## TASKS TO PERFORM
a) Summarize the passage on online language learning in two sentences.
b) Answer these questions about the passage on online language learning:
(i) In what year did the U.S. Department of Education publish its review of online learning studies?
(ii) For which three languages is Fluent City launching new online resources?
(iii) In what order does a child acquire his or her native language?
c) Extend the passage on online language learning, beginning after its final sentence.

::: TEXT SEGMENT

Learning a language isn’t like any other subject area you might study. It’s inherently social, cultural, and personal. Quality educational resources are necessary for teaching to be effective, but the element of personal services is equally important. Individualized feedback and mentoring aren’t just one part of the learning process - they are the best part.
The shift to online learning doesn’t mean this is lost. In fact, a 2008 U.S. Department of Education review of online learning studies found that “on average, students in online learning conditions performed modestly better than those receiving face-to-face instruction… Analysts noted that these blended conditions often included additional learning time and instructional elements not received by students in control conditions.”
In addition to the live online class, students need to have access to resources that let them learn on demand. The same report goes on to note that “Online learning can be enhanced by giving learners control of their interactions with media and prompting learner reflection.” This is why it’s so important to provide resources that are equally effective for teachers to use in class, or for students to access on their own.
This month, Fluent City is launching new online resources for learning English, Spanish, and French. These activities are created from an engine that takes authentic media (video and audio), finds the most frequent vocabulary, communicative language, and verb forms, and then transforms them into interactive activities. They’re designed to fulfill the key components of successful language learning.
Skills, Not Just Knowledge
A child acquires his or her native language in this order: by listening, then by speaking, and then through reading and writing - but only after a number of years. Adult second language learners in a traditional educational environment have an inverted experience. They usually start out by reading, then writing, with just a little listening, and even less speaking. But as dance teachers like to say, nobody ever learned how to dance just by watching other people dance. You have to dance! To become proficient in a new language, textbook knowledge isn’t enough. You have to listen actively, and you have to speak and communicate.

::::::
::: DATASET EXTRACT

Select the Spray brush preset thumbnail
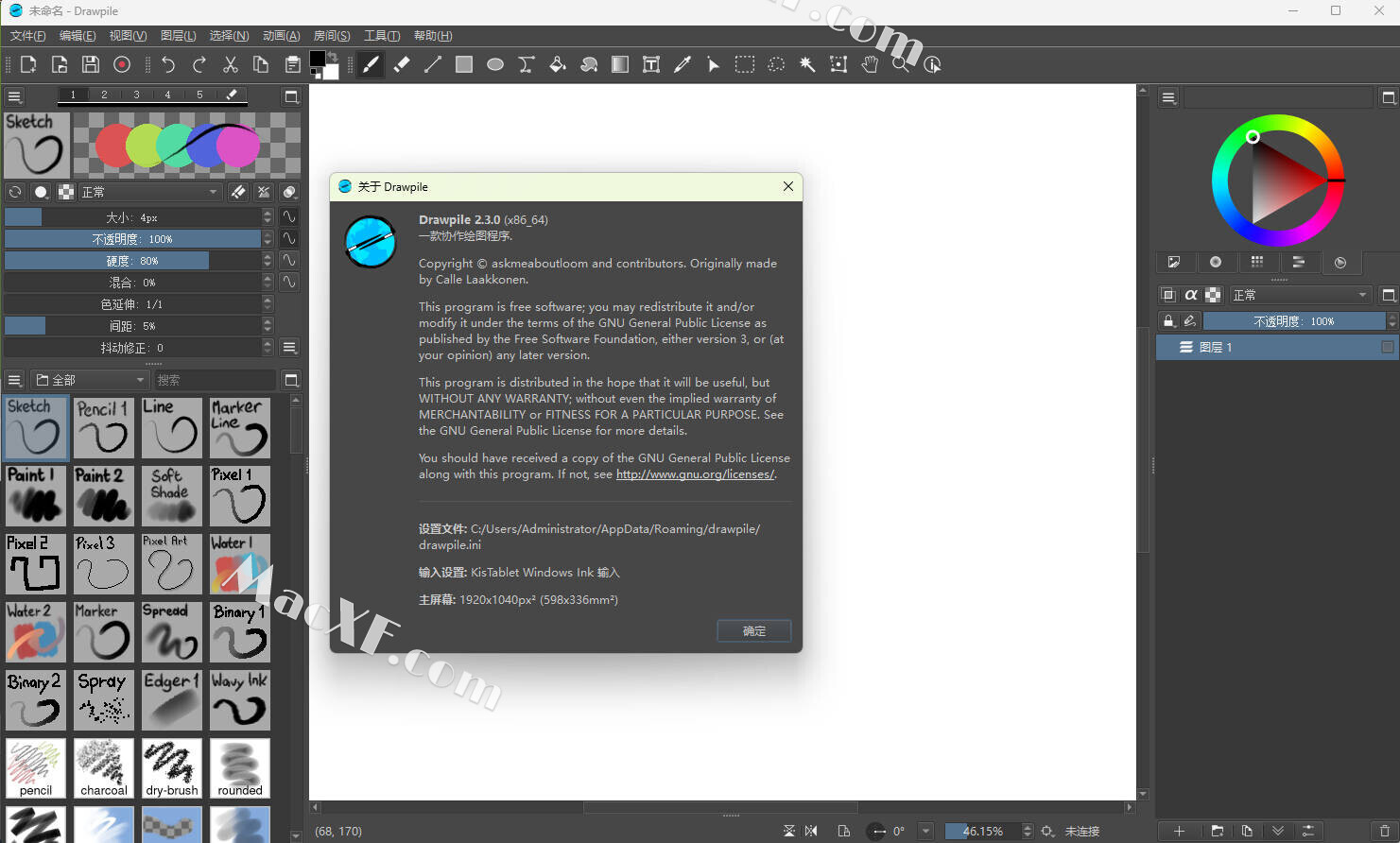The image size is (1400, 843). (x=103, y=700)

::::::
::: DATASET EXTRACT

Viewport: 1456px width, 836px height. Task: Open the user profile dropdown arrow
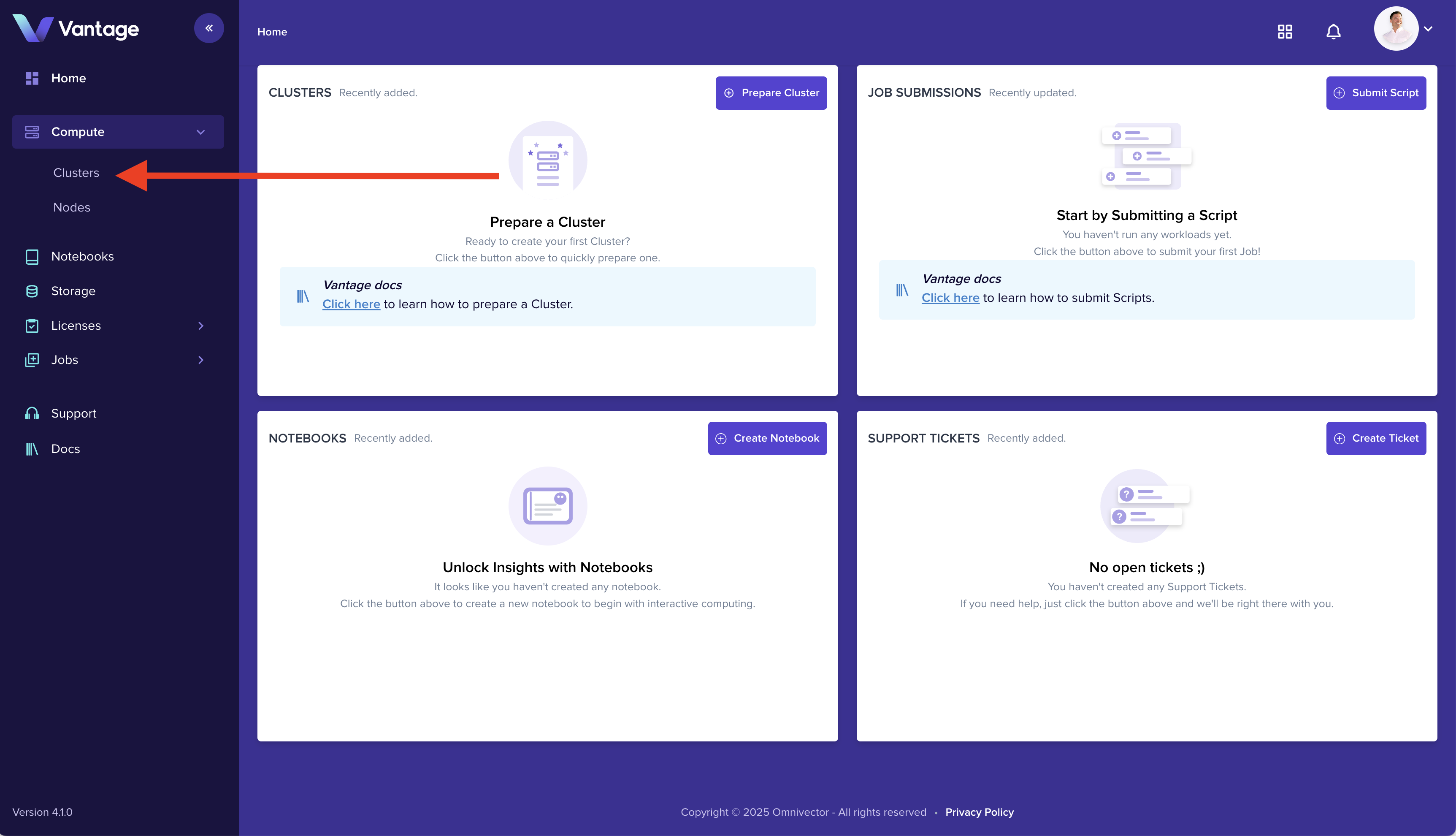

::::::
::: DATASET EXTRACT

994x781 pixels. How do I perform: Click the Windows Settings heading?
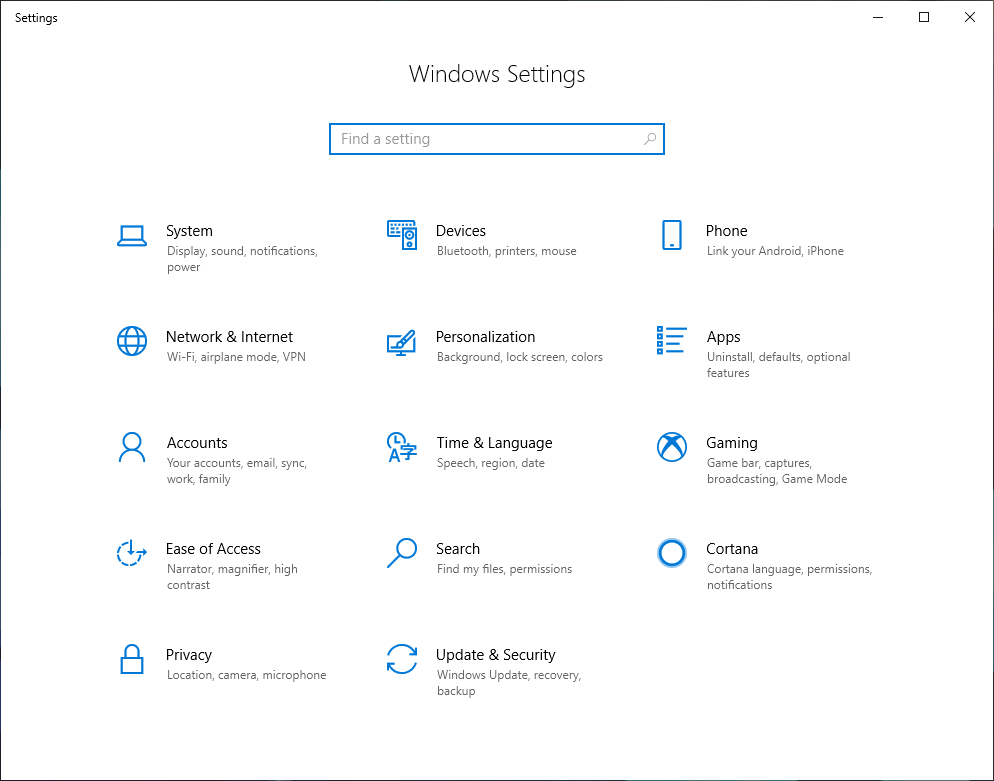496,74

::::::

## REPLIES
a) Learning a language is social, cultural, and personal, so individualized feedback and mentoring matter as much as quality resources, and the shift to online learning does not mean they are lost. Fluent City is launching online activities for English, Spanish, and French built from authentic video and audio, because proficiency requires active listening and speaking rather than textbook knowledge alone.

b)
(i) 2008
(ii) English, Spanish, and French
(iii) By listening, then by speaking, and then through reading and writing

c)
Those real-time skills - listening and speaking - are often the hardest for students because they happen on the spot. There’s no time to stop and google something. There’s no formula, like in a textbook grammar activity. It can also be hard for teachers to facilitate effective practice opportunities: finding appropriate, accessible media to recommend, identifying the most frequent expressions in the piece, and organizing discussions around relevant topics. Teaching listening and speaking skills takes more effort than working through a grammar activity from a textbook.
For example, listening involves a number of sub-skills. Our activities are designed to target each one.
- You start by being able to recognize a word or phrase, which goes along with the initial stage of acquiring a basic working vocabulary. At this stage, it’s helpful to have a targeted vocabulary list that you can listen to; read along and repeat out loud; then practice the new words and hear them in context (like this French 1 activity on weather).
- After a while you’re able to identify what you’ve already learned when you hear it in fluid speech. You’re still learning tons of new words and phrases, but at this point, you are able to listen for meaning and intent. Songs are ideal at this point! We just discovered a group of roommates making “Confination Songs” in Spanish (and we know that teachers are dancing to Stromae’s Alors on danse while teaching irregular verbs in French).
- When you’re able to learn new terms and expressions through listening, that’s a whole new level. Many students at this stage will want some supporting activities that let them learn from their favorite shows, like Casa de Papel or Call My Agent.
- And when you can finally understand many different accents and dialects —like hearing Spanish on the street in New York — you pretty much have it made.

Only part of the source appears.